Consigne 1 = Relevez tous les adjectifs qui qualifient directement la cité dans le paragraphe du texte sur les grands ensembles qui commence par « La cité est souvent présentée ».
Consigne 2 = Dans le texte sur les grands ensembles, quel terme générique est proposé pour désigner les populations des banlieues et des quartiers pauvres ?
Consigne 3 = Écrivez la suite du texte sur les grands ensembles, à partir de sa dernière phrase.

Texte fourni =
Amère banlieue : les gens des grands ensembles

Robert DOUILLET, 2006

La cité est souvent présentée comme un espace anomique, incontrôlable, à la fois pitoyable et menaçant ; on la plaint et on la craint dans le même temps. Elle peut être aussi présentée (plus rarement) comme inventive, fraternelle, comme le laboratoire d’une convivialité pluriéthnique dans notre société sclérosée : il suffit de visionner certains téléfilms sur le sujet ou d’étudier les médias lors de la dernière coupe du monde de football sur une équipe française pluri-culturelle…

Les banlieues et les quartiers pauvres en France sont profondément hétérogènes et ne se réduisent sûrement pas à une population d’exclus en situation de grande pauvreté. Ils ne forment pas des groupes culturellement distincts de l’ensemble de la société dont ils partagent au contraire les valeurs et les aspirations. La notion de culture populaire est de moins en moins adaptée à la description de leurs populations, qui sont influencées par les modèles médiatisées d’une large classe moyenne.

Pourtant, ces populations se retrouvent dans l’écart entre le désir d’accéder à une identité de classe moyenne et l’impossibilité financière de concrétiser leurs aspirations. On peut employer le terme générique de catégories moyennes paupérisées pour les définir et traduire le fait qu’elles ne peuvent réaliser leurs désirs conformistes.

Les enregistrements =
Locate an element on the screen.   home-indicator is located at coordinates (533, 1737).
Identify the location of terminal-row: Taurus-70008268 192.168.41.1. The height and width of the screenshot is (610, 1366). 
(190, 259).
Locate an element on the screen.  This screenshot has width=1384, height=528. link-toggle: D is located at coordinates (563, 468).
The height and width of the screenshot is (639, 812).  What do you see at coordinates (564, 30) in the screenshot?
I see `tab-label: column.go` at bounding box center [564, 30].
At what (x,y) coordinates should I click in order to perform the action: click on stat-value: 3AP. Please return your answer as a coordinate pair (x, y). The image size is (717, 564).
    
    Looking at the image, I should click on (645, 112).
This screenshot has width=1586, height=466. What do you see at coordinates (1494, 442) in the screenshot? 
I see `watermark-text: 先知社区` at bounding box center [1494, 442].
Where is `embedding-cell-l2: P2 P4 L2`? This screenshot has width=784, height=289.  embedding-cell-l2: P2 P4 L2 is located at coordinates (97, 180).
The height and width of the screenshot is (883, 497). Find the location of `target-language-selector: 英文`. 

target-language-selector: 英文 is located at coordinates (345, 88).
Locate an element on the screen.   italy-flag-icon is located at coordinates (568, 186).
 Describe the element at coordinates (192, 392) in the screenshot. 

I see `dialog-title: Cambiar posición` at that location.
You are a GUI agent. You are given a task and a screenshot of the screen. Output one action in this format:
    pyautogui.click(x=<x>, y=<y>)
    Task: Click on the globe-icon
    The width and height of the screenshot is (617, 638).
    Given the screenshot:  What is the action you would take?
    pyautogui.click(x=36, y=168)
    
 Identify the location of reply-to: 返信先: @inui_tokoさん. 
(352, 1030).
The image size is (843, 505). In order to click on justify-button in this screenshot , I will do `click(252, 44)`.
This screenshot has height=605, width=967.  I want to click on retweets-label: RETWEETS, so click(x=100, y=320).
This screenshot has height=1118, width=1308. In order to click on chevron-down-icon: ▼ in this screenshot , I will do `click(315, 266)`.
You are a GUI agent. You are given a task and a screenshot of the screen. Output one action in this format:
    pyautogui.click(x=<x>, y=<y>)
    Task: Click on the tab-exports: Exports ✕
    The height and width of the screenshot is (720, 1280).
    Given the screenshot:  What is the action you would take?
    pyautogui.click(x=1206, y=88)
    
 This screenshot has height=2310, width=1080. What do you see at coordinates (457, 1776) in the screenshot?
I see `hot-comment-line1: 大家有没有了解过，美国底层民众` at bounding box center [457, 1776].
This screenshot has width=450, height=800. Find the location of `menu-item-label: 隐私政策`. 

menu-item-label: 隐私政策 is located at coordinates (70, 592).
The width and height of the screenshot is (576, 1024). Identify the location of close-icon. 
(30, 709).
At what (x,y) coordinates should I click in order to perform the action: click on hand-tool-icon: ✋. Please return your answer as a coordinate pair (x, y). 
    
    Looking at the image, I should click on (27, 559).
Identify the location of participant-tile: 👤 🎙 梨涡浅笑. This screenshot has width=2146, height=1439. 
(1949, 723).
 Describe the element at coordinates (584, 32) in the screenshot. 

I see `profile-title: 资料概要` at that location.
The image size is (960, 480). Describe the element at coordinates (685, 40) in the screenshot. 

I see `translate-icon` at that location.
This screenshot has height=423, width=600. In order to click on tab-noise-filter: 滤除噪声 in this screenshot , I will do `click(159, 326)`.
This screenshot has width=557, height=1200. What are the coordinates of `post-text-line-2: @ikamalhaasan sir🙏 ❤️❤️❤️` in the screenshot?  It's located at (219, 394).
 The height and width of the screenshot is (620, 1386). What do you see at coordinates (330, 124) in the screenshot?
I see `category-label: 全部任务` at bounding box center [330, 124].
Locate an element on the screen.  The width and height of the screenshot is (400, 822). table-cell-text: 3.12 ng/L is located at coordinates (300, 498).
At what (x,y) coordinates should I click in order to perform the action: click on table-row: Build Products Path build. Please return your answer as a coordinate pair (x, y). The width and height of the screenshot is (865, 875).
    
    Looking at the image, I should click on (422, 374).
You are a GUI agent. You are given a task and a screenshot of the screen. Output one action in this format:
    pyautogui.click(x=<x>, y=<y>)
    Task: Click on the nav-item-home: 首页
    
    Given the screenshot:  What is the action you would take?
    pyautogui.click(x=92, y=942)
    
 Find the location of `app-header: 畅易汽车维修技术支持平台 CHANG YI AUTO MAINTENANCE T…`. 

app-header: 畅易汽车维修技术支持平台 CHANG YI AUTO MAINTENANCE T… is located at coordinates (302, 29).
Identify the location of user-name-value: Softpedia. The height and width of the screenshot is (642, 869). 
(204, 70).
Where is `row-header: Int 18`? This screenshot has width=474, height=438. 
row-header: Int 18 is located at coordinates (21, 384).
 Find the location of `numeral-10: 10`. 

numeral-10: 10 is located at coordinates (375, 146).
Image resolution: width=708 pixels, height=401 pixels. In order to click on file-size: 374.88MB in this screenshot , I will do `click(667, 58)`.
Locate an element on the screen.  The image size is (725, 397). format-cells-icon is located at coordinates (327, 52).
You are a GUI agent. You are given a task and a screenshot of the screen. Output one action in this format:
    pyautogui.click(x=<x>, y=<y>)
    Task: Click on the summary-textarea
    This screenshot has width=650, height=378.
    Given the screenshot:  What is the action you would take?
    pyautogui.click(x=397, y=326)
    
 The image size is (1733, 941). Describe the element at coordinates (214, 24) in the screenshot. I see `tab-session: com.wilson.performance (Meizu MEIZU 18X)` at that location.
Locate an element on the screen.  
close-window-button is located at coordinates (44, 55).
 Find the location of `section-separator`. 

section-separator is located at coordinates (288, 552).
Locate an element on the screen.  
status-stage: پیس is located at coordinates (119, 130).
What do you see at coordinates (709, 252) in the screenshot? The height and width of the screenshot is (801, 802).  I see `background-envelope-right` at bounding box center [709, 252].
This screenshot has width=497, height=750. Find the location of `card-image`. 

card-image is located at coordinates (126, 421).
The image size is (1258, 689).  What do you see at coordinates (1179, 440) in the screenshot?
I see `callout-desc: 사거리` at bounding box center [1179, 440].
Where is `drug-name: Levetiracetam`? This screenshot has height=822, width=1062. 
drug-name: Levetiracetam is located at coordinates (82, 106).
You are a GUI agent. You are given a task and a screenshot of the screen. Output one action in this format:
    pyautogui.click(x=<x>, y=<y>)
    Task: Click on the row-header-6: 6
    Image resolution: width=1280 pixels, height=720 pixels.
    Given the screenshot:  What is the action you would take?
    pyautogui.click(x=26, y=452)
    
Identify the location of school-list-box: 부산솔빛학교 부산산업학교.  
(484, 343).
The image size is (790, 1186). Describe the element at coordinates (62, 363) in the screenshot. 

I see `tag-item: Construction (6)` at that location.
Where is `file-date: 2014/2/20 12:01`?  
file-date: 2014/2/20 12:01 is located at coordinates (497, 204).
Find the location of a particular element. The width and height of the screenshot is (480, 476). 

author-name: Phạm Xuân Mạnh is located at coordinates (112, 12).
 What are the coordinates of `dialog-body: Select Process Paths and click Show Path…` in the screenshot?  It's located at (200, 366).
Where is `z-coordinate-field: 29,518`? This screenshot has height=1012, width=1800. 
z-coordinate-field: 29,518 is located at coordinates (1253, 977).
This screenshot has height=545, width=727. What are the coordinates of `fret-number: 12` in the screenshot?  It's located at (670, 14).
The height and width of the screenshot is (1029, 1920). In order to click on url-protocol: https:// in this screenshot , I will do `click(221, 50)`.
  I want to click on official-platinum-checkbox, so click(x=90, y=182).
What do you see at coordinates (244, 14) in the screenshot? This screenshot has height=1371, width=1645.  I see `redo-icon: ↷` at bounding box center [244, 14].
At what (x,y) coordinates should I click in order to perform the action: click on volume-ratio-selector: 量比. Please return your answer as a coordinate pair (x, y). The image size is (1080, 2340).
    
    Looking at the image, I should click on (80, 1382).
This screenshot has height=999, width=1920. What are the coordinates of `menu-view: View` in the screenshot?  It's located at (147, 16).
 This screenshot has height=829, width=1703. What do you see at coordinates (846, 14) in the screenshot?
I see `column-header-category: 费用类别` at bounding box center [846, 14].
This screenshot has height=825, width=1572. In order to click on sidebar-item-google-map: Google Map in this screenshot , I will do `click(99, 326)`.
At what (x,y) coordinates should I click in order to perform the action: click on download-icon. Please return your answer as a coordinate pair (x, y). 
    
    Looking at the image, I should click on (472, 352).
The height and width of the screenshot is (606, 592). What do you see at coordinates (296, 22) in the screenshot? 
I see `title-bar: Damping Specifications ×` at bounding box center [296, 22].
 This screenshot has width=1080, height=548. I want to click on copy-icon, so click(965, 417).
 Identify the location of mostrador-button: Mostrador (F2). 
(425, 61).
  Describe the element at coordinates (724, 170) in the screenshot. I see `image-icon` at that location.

Votre réponse 1 = anomique, incontrôlable, pitoyable, menaçant, inventive, fraternelle

Votre réponse 2 = Catégories moyennes paupérisées.

Votre réponse 3 =
Cette absence d’identité collective débouche sur l’absence d’identité critique par rapport à l’organisation sociale. La frustration née d’aspirations consommatrices et statutaires sans cesse contrecarrées par les limites financières ne débouche pas sur un sentiment d’injustice sociale, pouvant alimenter une contestation collective, mais nourrit l’autocritique, le fatalisme et finalement le repli sur soi.

De plus, ces populations se sentent dépendantes et dominées. Elles se sentent dépendantes (et dévalorisées) de la mauvaise réputation de leur quartier. Elles éprouvent leur absence de pouvoir et de dignité dans les rapports avec les services administratifs ou la police. Elles subissent deux formes d’injustice : le racisme (qui touche autant les étrangers que les blancs, ces derniers se sentant les délaissés des aides financières de la société) et l’arbitraire régnant dans l’attribution de l’aide sociale (arbitraire qui peut être un atout lorsque l’on sait jouer aux bons pauvres, en présentant le visage de la mesure et de l’effort). Elles subissent surtout l’amalgame volontiers effectué entre pauvreté et indignité, pauvreté et incapacité, pauvreté et immoralité.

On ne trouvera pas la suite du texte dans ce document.